From grdetil@scrc.umanitoba.ca Tue Jan 16 10:17:05 2001
Date: Mon, 15 Jan 2001 17:25:29 -0600 (CST)
From: Gilles Detillieux <grdetil@scrc.umanitoba.ca>
To: Elijah Kagan <elijah@netvision.net.il>
Cc: "ht://Dig mailing list" <htdig@htdig.org>
Subject: [htdig] PATCH correction: backport ExternalParser.cc from 3.2.0b3 to 3.1.5

I discovered some problems with the argument handling in the patch I posted
earlier today.  Please ignore that one and apply this one instead...

According to Elijah Kagan:
> I run htdig 3.1.5.
> I tried both the Debian package and a compiled one with the same result.
> I am absolutely sure there is something stupid I forgot to put into the
> configuration.

OK, after getting to the bottom of this (I think!), I have backported
the 3.2.0b3 development code for htdig/ExternalParser.cc to version
3.1.5, to fix this and other problems.  Please give this patch file
a try and let me know if it works.  You will probably get a warning
about the wait() function being implicitly declared, unless you manually
define HAVE_WAIT_H or HAVE_SYS_WAIT_H (depending on whether your system
has <wait.h> or <sys/wait.h>).  Also, if your system has the mkstemp()
function, you may want to define HAVE_MKSTEMP manually as well, as this
will enhance security.  I didn't have time to figure out how to patch
aclocal.m4 and configure to add tests for all of these.

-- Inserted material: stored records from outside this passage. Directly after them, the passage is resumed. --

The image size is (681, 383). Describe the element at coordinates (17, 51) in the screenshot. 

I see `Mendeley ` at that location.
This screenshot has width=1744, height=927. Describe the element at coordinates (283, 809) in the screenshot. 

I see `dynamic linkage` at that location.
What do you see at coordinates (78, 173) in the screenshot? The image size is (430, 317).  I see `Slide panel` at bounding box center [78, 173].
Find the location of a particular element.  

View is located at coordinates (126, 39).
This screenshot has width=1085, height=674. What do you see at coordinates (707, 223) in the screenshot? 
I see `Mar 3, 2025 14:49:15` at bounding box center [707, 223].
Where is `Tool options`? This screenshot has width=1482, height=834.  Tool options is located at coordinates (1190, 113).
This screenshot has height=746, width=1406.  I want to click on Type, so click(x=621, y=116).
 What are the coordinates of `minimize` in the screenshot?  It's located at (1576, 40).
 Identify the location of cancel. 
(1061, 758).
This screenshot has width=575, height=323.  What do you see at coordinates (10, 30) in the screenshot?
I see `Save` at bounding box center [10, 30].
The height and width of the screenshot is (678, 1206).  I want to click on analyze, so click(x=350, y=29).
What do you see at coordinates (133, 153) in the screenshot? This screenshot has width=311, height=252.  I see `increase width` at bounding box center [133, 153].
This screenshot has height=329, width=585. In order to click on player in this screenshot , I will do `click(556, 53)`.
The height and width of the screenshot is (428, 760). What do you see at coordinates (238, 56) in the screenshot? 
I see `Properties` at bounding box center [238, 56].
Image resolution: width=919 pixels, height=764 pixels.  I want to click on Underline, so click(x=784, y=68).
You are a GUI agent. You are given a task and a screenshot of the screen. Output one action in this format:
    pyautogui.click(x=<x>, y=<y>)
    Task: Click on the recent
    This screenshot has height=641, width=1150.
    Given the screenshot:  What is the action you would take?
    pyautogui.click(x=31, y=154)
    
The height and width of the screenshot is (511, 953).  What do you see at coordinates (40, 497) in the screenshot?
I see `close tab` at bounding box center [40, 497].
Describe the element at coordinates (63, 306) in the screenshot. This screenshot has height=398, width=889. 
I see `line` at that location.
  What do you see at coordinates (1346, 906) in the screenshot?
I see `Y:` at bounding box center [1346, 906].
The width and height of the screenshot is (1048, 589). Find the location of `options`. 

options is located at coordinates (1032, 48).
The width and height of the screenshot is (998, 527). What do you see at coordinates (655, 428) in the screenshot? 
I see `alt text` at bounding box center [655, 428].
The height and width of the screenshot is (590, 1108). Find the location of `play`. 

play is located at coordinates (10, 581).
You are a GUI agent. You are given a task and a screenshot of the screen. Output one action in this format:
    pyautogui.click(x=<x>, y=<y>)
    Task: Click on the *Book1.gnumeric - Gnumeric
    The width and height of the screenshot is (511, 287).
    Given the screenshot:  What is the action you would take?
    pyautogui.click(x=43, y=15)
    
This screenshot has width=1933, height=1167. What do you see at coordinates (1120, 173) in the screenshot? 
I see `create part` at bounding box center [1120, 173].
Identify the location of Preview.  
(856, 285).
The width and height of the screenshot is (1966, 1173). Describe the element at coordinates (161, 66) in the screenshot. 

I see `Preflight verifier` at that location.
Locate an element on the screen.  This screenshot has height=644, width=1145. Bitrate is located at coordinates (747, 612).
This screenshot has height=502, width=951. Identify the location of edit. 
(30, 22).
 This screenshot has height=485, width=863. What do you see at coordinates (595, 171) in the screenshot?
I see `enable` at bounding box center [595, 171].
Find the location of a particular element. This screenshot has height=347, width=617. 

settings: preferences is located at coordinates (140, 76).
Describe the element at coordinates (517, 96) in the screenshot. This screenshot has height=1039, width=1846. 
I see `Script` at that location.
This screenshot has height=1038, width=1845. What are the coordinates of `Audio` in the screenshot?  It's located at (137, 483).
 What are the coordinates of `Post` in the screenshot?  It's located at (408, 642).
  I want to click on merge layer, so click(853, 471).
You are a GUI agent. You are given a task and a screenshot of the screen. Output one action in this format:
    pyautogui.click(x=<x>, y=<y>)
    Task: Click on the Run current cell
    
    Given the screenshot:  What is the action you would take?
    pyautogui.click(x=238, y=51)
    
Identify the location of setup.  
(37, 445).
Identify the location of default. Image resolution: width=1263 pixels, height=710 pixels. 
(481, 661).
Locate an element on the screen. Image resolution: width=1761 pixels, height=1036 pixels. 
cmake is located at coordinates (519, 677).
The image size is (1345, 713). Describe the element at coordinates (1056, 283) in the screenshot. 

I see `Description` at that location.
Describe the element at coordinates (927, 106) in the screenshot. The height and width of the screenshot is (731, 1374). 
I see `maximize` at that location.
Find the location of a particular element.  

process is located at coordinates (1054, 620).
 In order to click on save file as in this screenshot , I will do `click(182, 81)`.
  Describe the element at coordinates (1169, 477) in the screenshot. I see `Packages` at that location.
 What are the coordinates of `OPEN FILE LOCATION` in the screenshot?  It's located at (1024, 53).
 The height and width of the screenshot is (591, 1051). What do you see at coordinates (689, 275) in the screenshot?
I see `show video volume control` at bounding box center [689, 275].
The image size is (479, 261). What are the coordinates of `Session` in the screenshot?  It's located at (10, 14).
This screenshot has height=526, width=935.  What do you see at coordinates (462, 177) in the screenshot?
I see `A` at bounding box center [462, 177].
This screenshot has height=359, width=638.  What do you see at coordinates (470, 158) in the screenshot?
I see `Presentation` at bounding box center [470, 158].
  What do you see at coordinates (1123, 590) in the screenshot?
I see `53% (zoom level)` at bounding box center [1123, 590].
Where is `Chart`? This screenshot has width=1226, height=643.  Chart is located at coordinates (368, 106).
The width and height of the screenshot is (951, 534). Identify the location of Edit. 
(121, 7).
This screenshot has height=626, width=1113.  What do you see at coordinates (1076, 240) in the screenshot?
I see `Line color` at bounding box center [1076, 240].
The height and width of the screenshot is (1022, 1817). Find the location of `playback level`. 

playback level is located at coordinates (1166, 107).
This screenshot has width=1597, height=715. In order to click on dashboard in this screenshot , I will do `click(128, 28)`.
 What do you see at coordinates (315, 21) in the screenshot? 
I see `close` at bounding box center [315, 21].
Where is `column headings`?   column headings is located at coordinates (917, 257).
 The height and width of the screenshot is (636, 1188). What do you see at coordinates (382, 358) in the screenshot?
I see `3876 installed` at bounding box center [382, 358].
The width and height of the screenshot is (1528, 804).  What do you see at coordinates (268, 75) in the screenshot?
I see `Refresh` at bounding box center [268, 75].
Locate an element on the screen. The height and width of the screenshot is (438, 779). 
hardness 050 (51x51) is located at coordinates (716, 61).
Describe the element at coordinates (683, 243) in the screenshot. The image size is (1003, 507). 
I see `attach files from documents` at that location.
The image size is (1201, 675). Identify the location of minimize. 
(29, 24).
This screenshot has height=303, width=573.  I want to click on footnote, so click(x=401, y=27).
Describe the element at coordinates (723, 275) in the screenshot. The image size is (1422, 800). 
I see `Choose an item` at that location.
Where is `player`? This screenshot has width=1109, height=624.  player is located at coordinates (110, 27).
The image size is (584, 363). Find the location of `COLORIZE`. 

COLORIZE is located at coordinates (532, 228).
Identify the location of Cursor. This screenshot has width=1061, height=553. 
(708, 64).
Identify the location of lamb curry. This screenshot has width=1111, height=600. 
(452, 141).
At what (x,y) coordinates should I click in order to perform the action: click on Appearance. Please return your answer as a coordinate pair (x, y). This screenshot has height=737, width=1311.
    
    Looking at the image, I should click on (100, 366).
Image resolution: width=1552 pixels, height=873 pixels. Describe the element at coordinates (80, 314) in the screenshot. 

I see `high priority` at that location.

The patch fixes the following problems in external_parsers support in
3.1.5:
  - it got confused by "; charset=..." in the Content-Type header,
    as described in "http://www.htdig.org/mail/2000/09/index.html#75".
  - security problems with using popen(), and therefore the shell,
    to parse URL and content-type strings from untrusted sources
    (now uses pipe/fork/exec instead of popen) - PR#542, PR#951.
  - used predictable temporary file name, which could be exploited
    via symlinks - fixed if mkstemp() exists & HAVE_MKSTEMP is defined.
  - binary output from an external converter could get mangled.
  - error messages were sometimes ambiguous or missing altogether.
  - didn't open temporary file in binary mode for non-Unix systems
    (attempts were made to fix this, but it's not clear yet whether
     the security fixes and pipe/fork/exec will port well to Cygwin).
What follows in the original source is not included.